En conjonction avec le contexte technico-social, se déplacent les lignes de front des débats intellectuels. Le freudo-marxisme de Marcuse est passé de mode, entraînant dans sa chute Althusser, mais aussi les mystiques de la gauche prolétarienne, tandis les nouveaux philosophes se sont chargés de dénoncer les totalitarismes de l’est, ramenant dans un moule fédérateur les fascismes et les socialismes étatiques scientifiques qui ne sont que les deux faces des modèles politiques technico-oligarchiques. Il fallait renouveler l’idéologie et la réadapter aux nécessités individualistes des classes issues du baby-boom. L’entreprise est donc réévaluée, ainsi que l’argent et la bourse. Un new-deal est proposé aux classes productives.

L’un des ouvrages les plus significatifs fut écrit par Jacques Attali qui dans Les trois mondes use subtilement des nouvelles théories systémiques et notamment de la théorie des fluctuations que Prigogine se propose d’élaborer.

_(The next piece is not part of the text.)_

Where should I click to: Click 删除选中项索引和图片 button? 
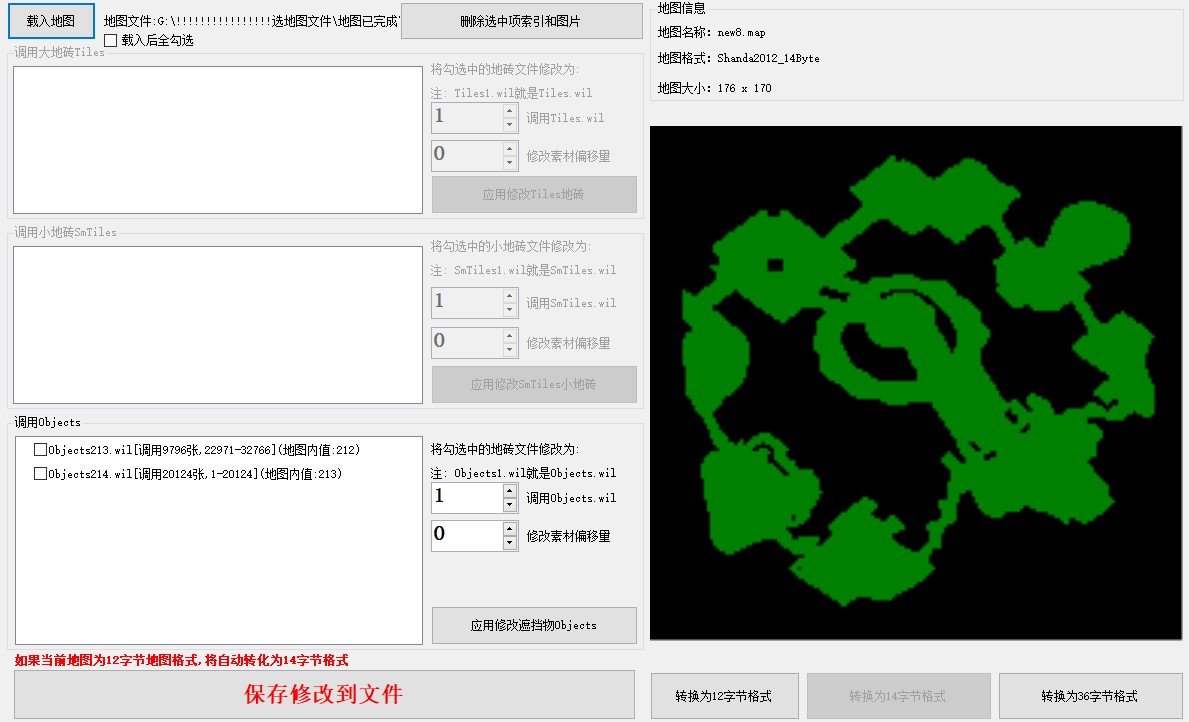click(521, 21)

Si on interprète attentivement les conclusions d’Attali, on comprend qu’il nous propose une nouvelle utopie, et on ne sera pas étonné de voir l’association moderne entre conceptions scientifiques et idéologie. Au siècle des Lumières, Newton était lié au culte de la Raison. Le 20ème siècle voit se propager le culte de l’invention des formes, lié a la théorie des structures dissipatives revisitée en théorie des fluctuations, du joyeux chaos qui ravit les âmes et les fascine en leur montrant en ligne de mire l’invention de la vie, des comportements, des utilisations d’objets. C’est la réforme du situationnisme que l’on hybride au mode de production économique.

“La subversion exige la séduction : pouvoir parler de non-violence, de création, de tolérance, de parole, faire l’apologie de la disparate, du complexe, de l’invention de la négation de soi (souligné par moi) (...) jouer au parasite, vider tout de sens, et non dire autre chose : car rien ne peut être entendu avec les langues du temps, qui récupèrent tout en un dérisoire combat pour le contrôle de l’ordre (...) dévoyer la culture jusqu’à son cauchemar, jusqu’à la nausée de la fascination” (Attali, TM-362)

On remarque ici un point commun entre la pensée de la nature et la pensée du social. Si pour Prigogine la physique du devenir doit se substituer en tant que paradigme fédérateur à la physique de l’être, pour Attali, la langue ne peut fixer l’être (pris comme Ordre), et donc elle doit épouser les contours du temps, parler plutôt que subir. Le propos d’Attali révèle la hantise de l’immobilité classique, tout comme le physicien est hanté par les équations classiques où le temps devient réversible tandis que tout y est ordonné depuis la nuit jusqu’à la fin des temps. Éviter l’équilibre thermodynamique, éviter la mort de d’individu dit Attali, la mort de l’homme sans dieu qui risque de se complaire dans un consumérisme passif. Pour cela faisons circuler les flux, faisons circuler la parole, ouvrons-nous aux autres, subversion et invention, contre réversion et stabilisation. Fuyons l’immobilité et vénérons le chaos organisateur. Sacrifions le moi au profit du partage social. Il faut séduire l’autre et pour cela montrer qu’on est inventif, qu’on sait danser tel un paon, en brandissant un éventail d’objet, de gadgets, un feux d’artifice de paroles, dans un perpétuel Las Vegas ou tout ce qui est acquis doit être rejoué, remisé dans le joyeux chaos socio-économique que le pouvoir tente de manager. Du point de vue idéologique, cela ressemble à une Réforme post-moderne du communautarisme socialiste hérité de Saint Simon et des utopistes du 19ème siècle. Au lieu qu’un pouvoir organise la mise de l’individu dans l’ordre collectif produisant le social, son affectation comme cellule de la société se transformant, son incorporation dans le corps social, un new-deal fut proposé par Attali. Ici, tout le monde produit, tout individu est autonome, et surtout, pas de contrôle centralisé, ni de contrainte physique. Le jeu des fluctuations est un jeu de séduction, et le pouvoir ne doit plus s’imposer mais séduire, et de cet ensemble social naît un corps social ordonné mais non figé car en perpétuelle invention.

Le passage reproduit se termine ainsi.